In reality, pledges and promises can turn into self-imposed shackles.
For example, take Gov. Scott Walker’s “pledge” not to raise the gas tax or other transportation fees unless they’re matched by equal cuts in other areas of government. So the only way to fix a bridge is to cut funds to the UW. Robbing Peter to pay Paul — the Wisconsin fiscal plan!
The Republican hatred of any and all tax hikes has been a successful election strategy. First, refuse to raise taxes for years and years and use any surplus to pass unsustainable tax cuts. Then, when the system is completely messed up, Democrats get back in power to get the house back in order. They do the responsible thing and raise revenues to keep schools and roads functioning. Then, Republicans get back into office by campaigning against Democratic tax increases.
Still, Walker’s commitment to a no-tax pledge is extreme. Even his own legislative allies think it’s time to raise some new revenues for roads.
Because of this pledge, Walker is proposing a flat budget for road construction. This will likely delay several road projects. Here in Dane County, it means Verona Road’s rebuilding will take even longer to be completed. The interstate expansion from here to Beloit will probably be delayed too. Oh, well — at least we can take the train to Chicago. Kidding.
To keep this pledge, we’re putting off relatively cheap road maintenance now that could lead to much more expensive repairs later. It’s as if, because of a pledge not to change the oil in his SUV for 15,000 miles, Walker were to drive it until the engine breaks down rather than get a $30 oil change.
Alternatively, to get road repairs now, he’s busted out the metaphorical credit card. Walker wanted to borrow over a billion dollars for road repairs. The Legislature lowered that to a still-ridiculous $850 million. Walker runs our transportation programs the same way he ran his still-in-debt presidential campaign.
Speaking of presidential campaigns, with these tactics it doesn’t look like Walker is thinking about the gubernatorial campaign in 2018. It looks like he’s thinking about 2020. Walker wants to stick to these anti-tax pledges should he make another attempt at the presidency.

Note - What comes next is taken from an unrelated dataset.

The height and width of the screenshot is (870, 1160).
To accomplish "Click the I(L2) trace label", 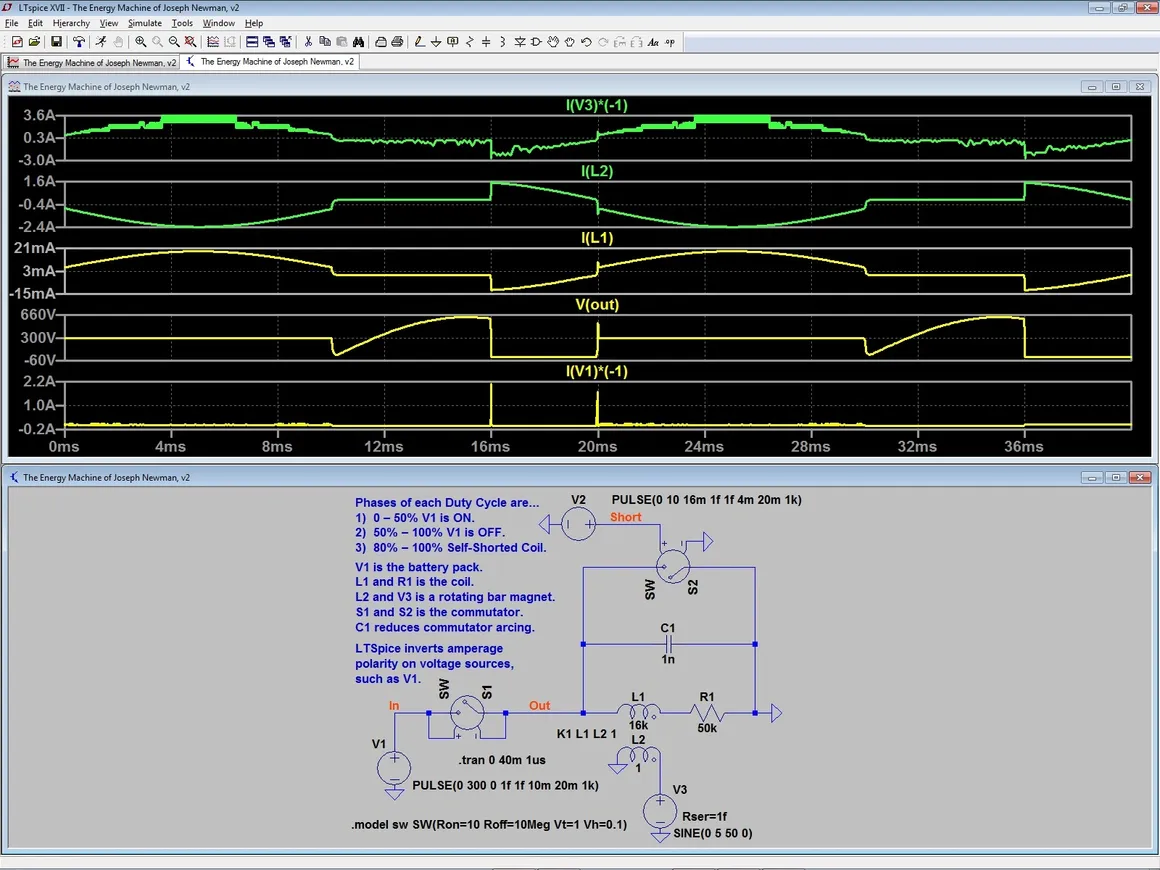I will tap(597, 171).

I guess he doesn’t have much faith in Donald Trump winning in November.
Once again, Wisconsinites are hurting so Walker can build up his resume for Iowa.
Now, I’m not advocating for spineless politicians. In the past, I’ve knocked Wisconsin’s Democratic legislators for caving in and supporting Walker’s unsustainable borrowing for roads. Paul Ryan’s endorsement of Donald Trump was humiliating. I disagree with nearly everything Ryan stands for, but I used to believe he was a man of principle, even if those principles diverged wildly from my own.
There’s a time to stick to ideals, and there’s a time to change your original position in order to serve the greater good. That will piss some people off — just look at the anti-Hillary Clinton spiels by some of the more militant Bernie-or-bust folks. But it is also the mark of a true leader.